The consultant told me that he wanted more blood tests run, xrays done and a bone marrow biopsy. I was so lucky in some ways and everything moved so fast. The long and short of it was that in July 09 I was told that quite surprisingly at my age, I had Smouldering Myeloma. Not quite bone marrow cancer but it might as well have been for the way it has turned our life upside down.
So what is Smouldering Myeloma. Well, sadly it’s not quite as sexy as it all sounds! It basically means that I don’t yet have bone marrow cancer but that I have pretty high odds of developing it, probably within the next few years. Myeloma is a rare form of cancer. It typically affects people aged 60 and over, and is rare in people under the age of 40. It affects more men than women. Blimey I feel damn unlucky! A 34 year old female with it isn’t the most common thing in the world!
What stops it being classed as Myeloma is that, as of yet, I don’t have any symptoms. What are the symptoms when they occur? Hmm where to begin, bone pain, bone lesions, broken bones, kidney failure, anaemia, night sweats, bruising, bleeding, spinal cord compression and lovely things like this! So in lots of ways I’m so lucky to be where I am now. I get 6-7 week appointments to check my protein levels so if things develop they will be quick to spot them – which is great in so many ways.
But without wishing to winge, it’s quite hard as well. I feel like I’m now living with a ticking time bomb…when will we get that bad news? When will I have to start treatment? Will the kids be old enough to remember me as a healthy mum and not one who is constantly sick or in hospital?

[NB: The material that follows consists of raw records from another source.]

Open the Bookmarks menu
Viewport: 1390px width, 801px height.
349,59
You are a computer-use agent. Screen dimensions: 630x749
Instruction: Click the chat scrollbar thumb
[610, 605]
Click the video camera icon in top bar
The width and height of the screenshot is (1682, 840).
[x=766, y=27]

It’s now7 months on, and we’re getting better at dealing with it all and not letting it take over our every waking moment….but it’s tough at times. And people saying that none of us know when we’re going to die and that I’m lucky to get the warning ….well I’d quite like to tell them where to go!! When they have experienced living with being told that you are likely to die of cancer before the age of 50, then they are welcome to express that view! Moan moan!
So anyway, I thought that I would start this blog. And I don’t apologise now for the content of it, the language I might use, or any flippant comments I might make. This website is predominantly for me to write things down…at this stage, I’m not sure I’ll share it, but if I do, I hope you’ll view it as me allowing you into my most private thoughts and forgive me it it offends you at times.